Extrait:
------------------------------------
Schéma de développement
de l’Université de Nantes,
1999-2004, p.32.

Si le système européen de crédit (ECTS) est une réforme qui vise à rendre lisible les cursus étudiants – c’est-à-dire les trajectoires de vie – et les diplômes universitaires pour accentuer et rendre possible une mobilité des formations dans les territoires européens de l’Empire, elle est surtout et avant tout ce qui va permettre aux entreprises inscrites dans l’espace d’une métropole régionale de capter pour leurs seuls profits et besoins les forces sociales productives qui sont notamment formées à l’université.

Depuis le mouvement contre la réforme Devaquet en1986, il est devenu plus ou moins rituel pour les syndicats de mobiliser les étudiants sur « l’explosion du cadre national des diplômes ». En effet, ceux-ci, par leur reconnaissance dans les conventions collectives, garantissent à ceux qui les possèdent un statut et un niveau de rémunération. Les syndicats aiment aussi à évoquer la menace toujours grandissante d’une privatisation des universités qui, on ne peut que le reconnaître, mettrait fin à l’égalité entre étudiants et instaurerait une disparité de financement et de légitimité entre ces universités. Mais à trop rester crisper sur ces discours ressassés, ceux-ci finissent par manquer les véritables enjeux de ces réformes que nous subissons. Loin de vouloir pointer les insuffisances de qui que se soit, il nous semble important, si nous voulons mettre en place des stratégies efficientes de résistances, que chacun prenne bien la mesure des bouleversements en cours.
------------------------------------
[Entrées enregistrées du jeu de données]
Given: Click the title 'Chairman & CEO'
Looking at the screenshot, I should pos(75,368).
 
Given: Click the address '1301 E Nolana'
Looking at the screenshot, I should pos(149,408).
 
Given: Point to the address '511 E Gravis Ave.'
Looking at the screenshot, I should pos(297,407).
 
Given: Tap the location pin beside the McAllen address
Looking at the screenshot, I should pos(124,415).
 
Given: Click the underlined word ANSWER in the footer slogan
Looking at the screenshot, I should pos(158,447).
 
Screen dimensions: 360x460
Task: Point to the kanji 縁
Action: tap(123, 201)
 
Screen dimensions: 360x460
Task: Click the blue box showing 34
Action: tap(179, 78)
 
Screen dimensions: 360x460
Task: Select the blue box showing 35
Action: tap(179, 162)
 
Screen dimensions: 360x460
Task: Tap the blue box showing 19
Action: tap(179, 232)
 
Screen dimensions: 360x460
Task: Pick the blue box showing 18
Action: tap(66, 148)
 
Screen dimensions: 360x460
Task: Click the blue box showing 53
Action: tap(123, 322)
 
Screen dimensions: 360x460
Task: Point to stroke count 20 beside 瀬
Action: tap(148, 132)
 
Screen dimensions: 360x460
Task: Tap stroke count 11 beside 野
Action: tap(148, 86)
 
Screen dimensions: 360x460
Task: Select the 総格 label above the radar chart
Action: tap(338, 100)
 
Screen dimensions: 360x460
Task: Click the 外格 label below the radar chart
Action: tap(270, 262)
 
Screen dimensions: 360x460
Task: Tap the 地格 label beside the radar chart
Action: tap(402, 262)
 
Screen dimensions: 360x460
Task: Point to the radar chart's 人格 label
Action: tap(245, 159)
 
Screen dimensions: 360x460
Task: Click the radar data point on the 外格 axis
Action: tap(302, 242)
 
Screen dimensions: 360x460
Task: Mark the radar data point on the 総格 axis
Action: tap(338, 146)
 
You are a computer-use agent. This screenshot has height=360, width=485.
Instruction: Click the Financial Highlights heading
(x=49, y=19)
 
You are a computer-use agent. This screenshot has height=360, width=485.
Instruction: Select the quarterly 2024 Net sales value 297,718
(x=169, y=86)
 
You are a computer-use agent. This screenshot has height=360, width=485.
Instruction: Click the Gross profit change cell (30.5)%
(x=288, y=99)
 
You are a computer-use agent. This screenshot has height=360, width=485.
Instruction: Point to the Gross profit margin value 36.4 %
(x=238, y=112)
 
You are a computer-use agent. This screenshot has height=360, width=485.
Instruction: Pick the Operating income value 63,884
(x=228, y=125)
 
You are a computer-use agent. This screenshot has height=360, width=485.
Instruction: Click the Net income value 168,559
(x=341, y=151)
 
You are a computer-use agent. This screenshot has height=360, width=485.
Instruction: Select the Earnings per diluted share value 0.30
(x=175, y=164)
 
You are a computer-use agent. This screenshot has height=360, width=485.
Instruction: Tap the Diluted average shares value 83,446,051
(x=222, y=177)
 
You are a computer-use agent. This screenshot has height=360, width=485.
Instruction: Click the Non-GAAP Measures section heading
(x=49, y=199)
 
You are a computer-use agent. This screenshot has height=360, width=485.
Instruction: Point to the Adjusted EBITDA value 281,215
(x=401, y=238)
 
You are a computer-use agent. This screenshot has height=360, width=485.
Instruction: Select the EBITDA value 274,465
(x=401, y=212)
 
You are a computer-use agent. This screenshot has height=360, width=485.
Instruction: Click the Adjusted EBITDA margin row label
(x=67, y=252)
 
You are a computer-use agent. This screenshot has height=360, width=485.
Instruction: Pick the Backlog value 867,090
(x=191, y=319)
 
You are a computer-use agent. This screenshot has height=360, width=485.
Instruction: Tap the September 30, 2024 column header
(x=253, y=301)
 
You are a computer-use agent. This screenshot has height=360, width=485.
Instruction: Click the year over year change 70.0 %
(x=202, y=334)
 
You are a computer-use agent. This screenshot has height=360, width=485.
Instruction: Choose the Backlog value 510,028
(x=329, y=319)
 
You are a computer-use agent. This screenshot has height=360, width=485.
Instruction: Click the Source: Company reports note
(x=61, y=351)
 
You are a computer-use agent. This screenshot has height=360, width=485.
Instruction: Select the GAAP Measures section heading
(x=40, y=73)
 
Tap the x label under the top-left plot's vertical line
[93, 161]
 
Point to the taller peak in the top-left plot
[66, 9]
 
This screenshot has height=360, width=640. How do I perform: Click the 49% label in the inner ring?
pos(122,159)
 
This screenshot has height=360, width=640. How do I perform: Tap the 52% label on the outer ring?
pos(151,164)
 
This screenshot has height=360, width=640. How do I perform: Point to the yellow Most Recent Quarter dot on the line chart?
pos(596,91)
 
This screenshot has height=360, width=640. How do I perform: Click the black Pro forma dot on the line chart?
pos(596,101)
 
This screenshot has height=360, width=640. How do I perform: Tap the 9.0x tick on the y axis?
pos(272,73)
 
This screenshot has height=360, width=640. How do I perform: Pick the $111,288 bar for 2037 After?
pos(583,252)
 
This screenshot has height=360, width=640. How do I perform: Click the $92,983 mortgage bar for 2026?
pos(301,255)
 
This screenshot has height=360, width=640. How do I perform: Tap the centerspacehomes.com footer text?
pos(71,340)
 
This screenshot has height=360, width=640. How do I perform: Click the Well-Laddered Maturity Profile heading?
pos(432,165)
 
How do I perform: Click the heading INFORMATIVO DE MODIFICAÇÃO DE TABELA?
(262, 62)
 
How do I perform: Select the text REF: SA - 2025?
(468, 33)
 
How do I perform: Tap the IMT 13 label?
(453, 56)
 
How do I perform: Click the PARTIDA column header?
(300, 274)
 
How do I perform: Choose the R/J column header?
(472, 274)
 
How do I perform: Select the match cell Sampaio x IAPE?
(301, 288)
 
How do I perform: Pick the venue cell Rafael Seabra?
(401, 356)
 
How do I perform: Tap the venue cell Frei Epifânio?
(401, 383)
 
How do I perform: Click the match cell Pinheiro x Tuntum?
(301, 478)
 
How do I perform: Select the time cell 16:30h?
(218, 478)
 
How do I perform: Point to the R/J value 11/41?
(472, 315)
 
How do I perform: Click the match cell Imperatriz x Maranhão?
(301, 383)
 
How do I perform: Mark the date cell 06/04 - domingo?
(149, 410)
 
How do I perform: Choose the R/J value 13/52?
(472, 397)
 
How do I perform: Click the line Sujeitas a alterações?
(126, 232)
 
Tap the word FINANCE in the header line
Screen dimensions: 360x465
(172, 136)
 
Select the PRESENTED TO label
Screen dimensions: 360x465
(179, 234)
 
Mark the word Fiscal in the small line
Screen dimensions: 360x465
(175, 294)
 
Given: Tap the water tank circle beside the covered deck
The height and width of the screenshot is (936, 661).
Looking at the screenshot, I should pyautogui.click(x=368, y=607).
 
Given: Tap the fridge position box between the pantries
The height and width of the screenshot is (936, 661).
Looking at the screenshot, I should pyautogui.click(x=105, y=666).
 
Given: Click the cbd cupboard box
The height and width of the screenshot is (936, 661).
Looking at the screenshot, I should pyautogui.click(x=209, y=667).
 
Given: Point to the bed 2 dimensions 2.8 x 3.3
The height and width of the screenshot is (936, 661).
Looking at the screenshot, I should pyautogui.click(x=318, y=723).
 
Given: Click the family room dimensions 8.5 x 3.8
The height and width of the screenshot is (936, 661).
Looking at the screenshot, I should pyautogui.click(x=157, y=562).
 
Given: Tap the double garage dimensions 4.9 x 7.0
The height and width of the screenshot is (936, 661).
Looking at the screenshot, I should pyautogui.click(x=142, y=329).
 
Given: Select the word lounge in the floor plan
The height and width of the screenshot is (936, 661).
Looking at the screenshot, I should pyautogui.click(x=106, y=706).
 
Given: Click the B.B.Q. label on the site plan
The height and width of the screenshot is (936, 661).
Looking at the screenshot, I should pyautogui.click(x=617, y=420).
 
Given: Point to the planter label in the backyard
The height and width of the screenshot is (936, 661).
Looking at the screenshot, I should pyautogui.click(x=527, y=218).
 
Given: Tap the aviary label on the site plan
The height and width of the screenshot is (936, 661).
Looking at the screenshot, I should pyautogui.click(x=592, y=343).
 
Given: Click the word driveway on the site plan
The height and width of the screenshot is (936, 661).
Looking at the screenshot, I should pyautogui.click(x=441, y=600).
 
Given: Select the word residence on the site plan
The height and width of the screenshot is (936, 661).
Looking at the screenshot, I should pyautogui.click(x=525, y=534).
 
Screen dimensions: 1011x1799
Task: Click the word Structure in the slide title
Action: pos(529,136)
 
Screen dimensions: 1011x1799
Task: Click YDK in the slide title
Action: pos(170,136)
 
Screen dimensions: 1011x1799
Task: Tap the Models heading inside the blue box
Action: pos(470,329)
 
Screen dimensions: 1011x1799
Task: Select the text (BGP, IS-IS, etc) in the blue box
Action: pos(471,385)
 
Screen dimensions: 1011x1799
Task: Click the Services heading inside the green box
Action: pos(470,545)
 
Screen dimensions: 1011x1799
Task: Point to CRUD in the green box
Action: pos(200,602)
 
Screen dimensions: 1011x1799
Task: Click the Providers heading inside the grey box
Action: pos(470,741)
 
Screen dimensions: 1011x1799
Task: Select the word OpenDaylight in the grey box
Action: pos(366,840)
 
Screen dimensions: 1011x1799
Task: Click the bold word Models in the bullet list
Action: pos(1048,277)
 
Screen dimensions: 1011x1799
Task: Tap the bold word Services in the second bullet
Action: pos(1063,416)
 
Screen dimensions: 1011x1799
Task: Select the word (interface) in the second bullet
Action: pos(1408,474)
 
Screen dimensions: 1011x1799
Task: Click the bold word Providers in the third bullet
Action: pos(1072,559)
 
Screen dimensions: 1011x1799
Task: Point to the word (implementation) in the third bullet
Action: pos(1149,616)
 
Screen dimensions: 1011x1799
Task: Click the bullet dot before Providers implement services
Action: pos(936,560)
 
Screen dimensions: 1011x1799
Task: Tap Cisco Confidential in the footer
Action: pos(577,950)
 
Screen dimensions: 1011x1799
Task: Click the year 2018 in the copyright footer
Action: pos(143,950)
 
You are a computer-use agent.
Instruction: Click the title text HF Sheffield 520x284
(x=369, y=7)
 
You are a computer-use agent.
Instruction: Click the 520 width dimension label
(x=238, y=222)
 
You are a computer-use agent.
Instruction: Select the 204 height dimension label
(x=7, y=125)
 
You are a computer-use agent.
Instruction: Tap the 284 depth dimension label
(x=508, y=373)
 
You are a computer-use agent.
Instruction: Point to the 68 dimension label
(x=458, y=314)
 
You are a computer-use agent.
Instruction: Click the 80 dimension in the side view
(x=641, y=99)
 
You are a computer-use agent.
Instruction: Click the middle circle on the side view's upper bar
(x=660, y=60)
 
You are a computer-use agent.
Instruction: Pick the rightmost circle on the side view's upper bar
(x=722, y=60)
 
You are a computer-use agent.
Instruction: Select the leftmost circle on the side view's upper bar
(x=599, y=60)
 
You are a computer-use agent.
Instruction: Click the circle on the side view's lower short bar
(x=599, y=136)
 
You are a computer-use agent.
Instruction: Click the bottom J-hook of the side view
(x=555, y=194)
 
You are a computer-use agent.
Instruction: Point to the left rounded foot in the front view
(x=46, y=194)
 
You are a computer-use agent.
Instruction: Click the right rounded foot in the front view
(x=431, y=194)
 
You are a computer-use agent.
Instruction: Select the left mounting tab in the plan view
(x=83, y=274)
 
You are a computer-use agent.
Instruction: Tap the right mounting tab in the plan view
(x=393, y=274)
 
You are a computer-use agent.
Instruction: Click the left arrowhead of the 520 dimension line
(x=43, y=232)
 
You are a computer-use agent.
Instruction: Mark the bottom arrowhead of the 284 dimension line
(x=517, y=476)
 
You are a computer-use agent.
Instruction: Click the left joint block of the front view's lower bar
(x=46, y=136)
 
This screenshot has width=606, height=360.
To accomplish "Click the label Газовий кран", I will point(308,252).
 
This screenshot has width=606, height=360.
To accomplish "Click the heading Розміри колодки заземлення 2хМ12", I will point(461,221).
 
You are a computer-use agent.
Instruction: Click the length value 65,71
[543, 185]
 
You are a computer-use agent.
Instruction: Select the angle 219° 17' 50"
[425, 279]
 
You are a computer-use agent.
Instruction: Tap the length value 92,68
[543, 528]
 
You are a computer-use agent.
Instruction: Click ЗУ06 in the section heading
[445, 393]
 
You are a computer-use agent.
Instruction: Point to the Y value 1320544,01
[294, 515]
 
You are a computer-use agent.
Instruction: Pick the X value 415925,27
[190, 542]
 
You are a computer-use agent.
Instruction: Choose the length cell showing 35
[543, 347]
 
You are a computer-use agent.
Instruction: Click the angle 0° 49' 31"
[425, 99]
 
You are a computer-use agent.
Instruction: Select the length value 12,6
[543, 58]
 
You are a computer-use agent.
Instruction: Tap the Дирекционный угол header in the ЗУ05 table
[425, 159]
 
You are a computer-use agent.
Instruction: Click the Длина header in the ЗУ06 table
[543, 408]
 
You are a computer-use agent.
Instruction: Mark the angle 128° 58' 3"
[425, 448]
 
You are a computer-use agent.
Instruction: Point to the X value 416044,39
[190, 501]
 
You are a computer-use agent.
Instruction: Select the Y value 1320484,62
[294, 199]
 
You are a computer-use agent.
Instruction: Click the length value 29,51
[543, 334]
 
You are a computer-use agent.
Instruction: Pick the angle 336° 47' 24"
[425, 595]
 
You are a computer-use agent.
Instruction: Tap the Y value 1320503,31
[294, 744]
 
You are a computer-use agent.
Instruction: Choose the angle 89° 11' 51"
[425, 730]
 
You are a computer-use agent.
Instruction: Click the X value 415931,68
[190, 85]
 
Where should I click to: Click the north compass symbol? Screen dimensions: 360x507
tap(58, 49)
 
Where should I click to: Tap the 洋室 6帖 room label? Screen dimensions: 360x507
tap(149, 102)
------------------------------------
Consigne: Extrayez, s'il vous plaît, le passage du texte sur la réforme des universités qui va de « Schéma de développement » à « formées à l’université. ». Le listing n'a aucun lien avec le texte sur la réforme des universités.

Corrigé:
Schéma de développement
de l’Université de Nantes,
1999-2004, p.32.

Si le système européen de crédit (ECTS) est une réforme qui vise à rendre lisible les cursus étudiants – c’est-à-dire les trajectoires de vie – et les diplômes universitaires pour accentuer et rendre possible une mobilité des formations dans les territoires européens de l’Empire, elle est surtout et avant tout ce qui va permettre aux entreprises inscrites dans l’espace d’une métropole régionale de capter pour leurs seuls profits et besoins les forces sociales productives qui sont notamment formées à l’université.